• _What this task involves_: Transcribe, word for word, the portion of the passage on Microsoft Windows and Office that begins with the words containing "Shortly thereafter Windows" and ends with "the same kernel.".

• _Quoted passage_:
--
Shortly thereafter Windows NT was launched. NT was a pure business operating system that would allow IT administrators to control much of it centrally. It was their goal, however, to bring these two platforms together into one single environment. In late 2001 that would become a reality with Windows XP, which although it did have a Home Edition and a Professional Edition, sat on the same kernel.

Windows XP was the first operating system that most people would use, and by that we mean that shortly after its release the world of ‘personal computers’ hit a tipping point, and during the ten years that followed its release all of the pieces of the history of an industry would come together – computers, the Internet, interconnected applications – to a point where nearly everyone in the developed world has and uses a computer, and people who short years before would have handed tasks such as e-mailing and writing documents to secretaries are now doing it all themselves. Grandmothers who just a few years before were afraid of computers are using Facebook and Skype to stay in touch not only their immediate families but also with friends and family far and wide. The (developed) world is on-line, and while so many of the tools we use to make our lives easier are not from Microsoft, without Microsoft Windows – a single platform so pervasive so as to run on over ninety percent of desktop computers (as well as some seventy-five percent of servers) it would be difficult to see how all of these changes – indeed how the tipping point that allowed them all to happen – could have happened without Microsoft.

With that being said, the single most popular commercial software package (or software family, as there are different editions) that gets installed on Windows-based computers is Microsoft Office. The Office Suite at its core consists of a word processor (Microsoft Word), spreadsheet (Microsoft Excel), and presentation package (Microsoft PowerPoint). There are competitive packages to each of these, as well as to the plethora of applications that are included in various other editions of the package. Some of these, such as Open Office, are even free. Yet corporations continue to buy licenses for the Microsoft offering. It is certainly not because corporations are fiscally irresponsible, it is simply that the products are designed to work together from the ground up, and while Open Office on Windows was brought over from the open-source world, Office was built specifically for Windows, by the company that makes Windows. As the industry continues to evolve ‘into the cloud’ Microsoft has invested heavily in web-integration of the suite, including the ability to store and work on documents on-line, as well as both private- and public-cloud versions of the most popular applications of the Office suite. They were not the first to release on-line, subscription-based (or free) applications… but no other company offers the level of on-line and local integration that allows the end-user to work how he wants, where he wants.

It has been twenty years since the deal with IBM, and the vast majority of computers sold today are still sold with a license for a Microsoft OS. Whether you spent three hundred dollars on a netbook with Windows Home Basic or several thousand dollars on a high-performance workstation with Windows Ultimate, a few dollars of your purchase price goes directly to Microsoft. Those bundled licenses, called original equipment manufacturer (OEM) licenses, are the least expensive way to purchase the product; with that being said, Microsoft may be the only company in the world that sells products for a cost of ‘It Depends…’. Is the OEM version of the product any different than the retail (FPP, for Full Package Product) one? Not in any way that most users would notice – but legally it makes all the difference in the world. The OEM ‘SKU’ (pronounced skew) of Windows, or any other Microsoft software available in OEM, has no upgrade rights (it cannot be used to upgrade a previous version of the OS), and is tied to the hardware (specifically to the motherboard and CPU). If those components are replaced – whether due to a hardware failure or the desire to upgrade or whatever other reason – the OS is no longer legal for use. While the writer is not sure how large computer resellers handle this issue for warranty replacements, he has heard of too many smaller Partners and resellers who shirk this issue, whether inadvertently due to ignorance, or blatantly with full knowledge of the legality.
--
• _Record extracts_:

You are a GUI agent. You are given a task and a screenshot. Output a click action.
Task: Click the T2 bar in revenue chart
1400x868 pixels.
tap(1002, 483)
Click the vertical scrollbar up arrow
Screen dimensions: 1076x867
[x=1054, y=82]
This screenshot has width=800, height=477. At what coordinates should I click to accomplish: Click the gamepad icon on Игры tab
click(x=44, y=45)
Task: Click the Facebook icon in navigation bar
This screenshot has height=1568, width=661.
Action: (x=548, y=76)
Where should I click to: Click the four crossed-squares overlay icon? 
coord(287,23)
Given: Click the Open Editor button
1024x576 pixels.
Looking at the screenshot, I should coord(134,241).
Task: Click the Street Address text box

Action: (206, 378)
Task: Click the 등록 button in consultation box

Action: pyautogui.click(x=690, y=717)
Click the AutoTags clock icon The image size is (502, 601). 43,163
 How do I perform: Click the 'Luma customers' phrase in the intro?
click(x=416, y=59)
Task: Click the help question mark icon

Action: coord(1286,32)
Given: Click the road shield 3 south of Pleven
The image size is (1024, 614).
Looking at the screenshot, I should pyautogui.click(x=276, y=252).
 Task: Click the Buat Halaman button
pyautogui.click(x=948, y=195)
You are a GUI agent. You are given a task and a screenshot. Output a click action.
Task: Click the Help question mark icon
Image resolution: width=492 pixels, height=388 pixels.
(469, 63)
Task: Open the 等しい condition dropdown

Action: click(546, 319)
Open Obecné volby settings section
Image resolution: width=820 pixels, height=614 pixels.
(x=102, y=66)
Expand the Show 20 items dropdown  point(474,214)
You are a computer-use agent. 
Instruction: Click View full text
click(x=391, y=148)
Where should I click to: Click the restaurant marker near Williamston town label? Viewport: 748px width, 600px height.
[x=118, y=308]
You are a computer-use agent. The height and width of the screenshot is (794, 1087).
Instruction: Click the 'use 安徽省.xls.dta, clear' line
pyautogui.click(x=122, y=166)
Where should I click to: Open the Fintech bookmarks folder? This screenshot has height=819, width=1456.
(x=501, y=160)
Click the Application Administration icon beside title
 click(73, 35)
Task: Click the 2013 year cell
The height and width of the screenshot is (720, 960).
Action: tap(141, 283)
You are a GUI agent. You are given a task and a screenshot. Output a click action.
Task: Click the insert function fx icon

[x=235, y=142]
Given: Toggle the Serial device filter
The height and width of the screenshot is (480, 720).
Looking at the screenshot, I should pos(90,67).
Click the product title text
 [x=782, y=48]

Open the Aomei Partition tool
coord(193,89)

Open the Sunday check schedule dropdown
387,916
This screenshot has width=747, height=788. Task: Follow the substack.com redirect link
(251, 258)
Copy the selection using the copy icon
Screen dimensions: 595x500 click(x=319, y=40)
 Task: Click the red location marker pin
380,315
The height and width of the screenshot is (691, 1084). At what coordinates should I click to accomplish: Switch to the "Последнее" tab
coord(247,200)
--
• _The response_:
Shortly thereafter Windows NT was launched. NT was a pure business operating system that would allow IT administrators to control much of it centrally. It was their goal, however, to bring these two platforms together into one single environment. In late 2001 that would become a reality with Windows XP, which although it did have a Home Edition and a Professional Edition, sat on the same kernel.